Emerging economies such as Vietnam and Thailand have an especially “huge demand and appetite for language learning,” driven largely by the recognition that being able to comprehend and converse in another language, particularly English, is a powerful driver for, primarily, career advancement, says Stuart Connor, Pearson Asia’s Qualifications & Assessment Director.  

The governments of both countries are recognising this demand and are shaping their English language and vocational curriculums to give their citizens the helping hand they need to prosper in the global economy. They are “acutely aware of how important English is going to be to future prosperity, to driving a growing economy, and to attracting more foreign direct investment,” says Stuart.  

Of course, preparing learners of English for a successful future call for the right course materials, learning environments and qualifications. This includes setting high benchmarks for success, such as using materials based on international ESL (English as a Second Language) standards and aiming for a level of B1, or intermediate, level as measured in the Common European Framework of Reference (CEFR), according to Stuart.   

Deep dive into data

As commendable as these ambitious targets are, the following questions remain:

  • At what level are students starting their language-learning journey?
  • Is there enough time to get students to the level expected by the time they graduate?
  • Are teachers sufficiently qualified or skilled to be able to teach the skills that need teaching?
  • Do teachers have the resources they need to be able to drive improvements?  

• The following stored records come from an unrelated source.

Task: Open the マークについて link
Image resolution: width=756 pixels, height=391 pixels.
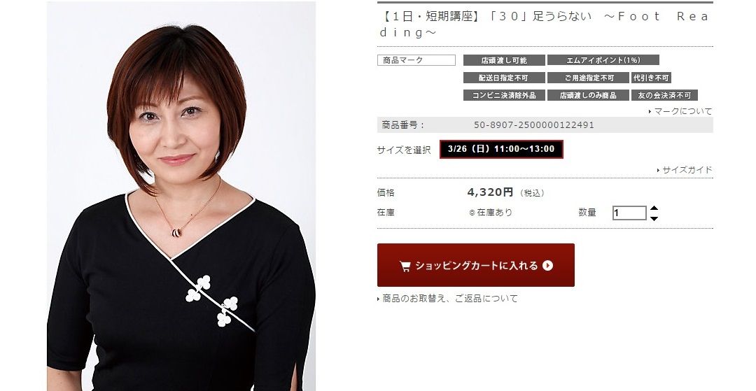Action: pos(680,111)
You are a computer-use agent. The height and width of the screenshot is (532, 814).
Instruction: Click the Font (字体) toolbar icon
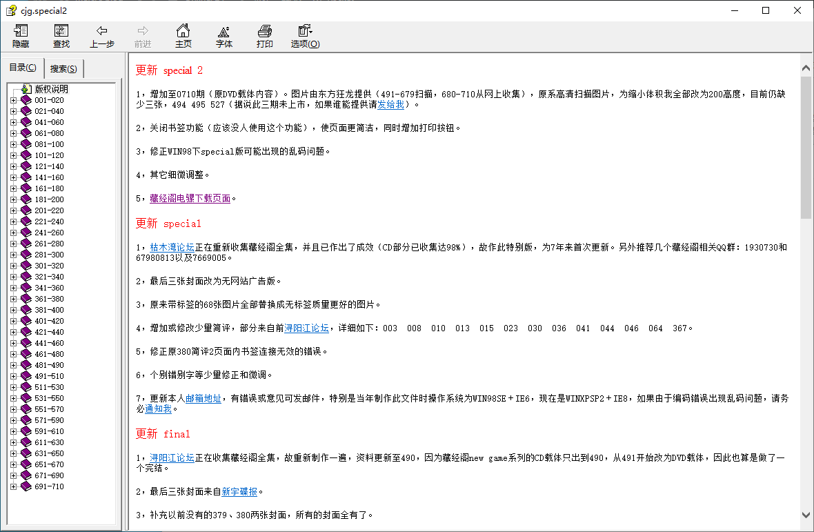[x=224, y=36]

To that end, gathering and analysing learning and proficiency data is increasingly becoming part of an educator’s toolbox. Each student has their own needs, and it's important to have individual learning pathways, points out Kayo Taguchi, Pearson Asia’s ELT Portfolio Manager. Knowing exactly what a learner’s true level is, and having clear goals for progress over a specific period of time, are key to managing their language development.   

“Everyone learns at a different pace. In the same class, you could have slow learners as well as fast learners,” says Kayo. “Each of them has different strengths and challenges and these need to be addressed.”   

This is made possible by the continuous collection and analysis of data, which can identify strengths and weaknesses at a granular level. When this information is fed back into the learning process, it helps to create a feedback loop that enables the creation of a unique, customised and effective learning experience for the student. As Stuart notes, “The feedback cycle of teach, learn, assess – it's just ongoing.”  

Having that level of insight, Kayo says, is key to keeping students enthusiastic and inspired to continue learning. “Being able to identify an individual’s strengths and challenges will help educators build student motivation,” she says, adding that tech-assisted learning environments can be invaluable to the process.  

The future of language learning  

So, how does technology assist educators in the quest to teach better? “Pearson uses a range of tools, including artificial intelligence, to gather and analyse data on the learning process in order to decipher patterns and create portraits of a classroom and its individual students at scale and at speed,” according to Stuart.   

Pearson’s data-driven analytics abilities mean that it can capture highly specific details, and present the information quickly and in a way that teachers can understand. They can then use that knowledge to make better decisions around how they teach, and how they focus and curate each learner’s approach.   

For instance, Pearson uses machine learning to rapidly and accurately score tests and break down each student’s performance by skill, even speaking skills. And if a learner has a specific weakness say, at a certain level of speaking in a certain context, there will be feedback and recommendations as to which particular sections of the courseware can effectively address this particular gap in their skill level, all powered by technology, all without human intervention.  

Educators are also acquiring the ability to impart training, gather data and analyse performance remotely, something that is increasingly becoming important. “We're having to completely change our teaching methodologies due to the coronavirus pandemic, as we move at unprecedented speeds towards remote and online learning,” says Stuart.   

Pearson is adapting to the new ground realities of an increasingly digital world by integrating assessments into courseware that can be accessed digitally through the company’s learning platforms.  

Ultimately, it’s clear that however the world may look when we return to a “new normal”, the influence of technology and data on pedagogy is real and here to stay.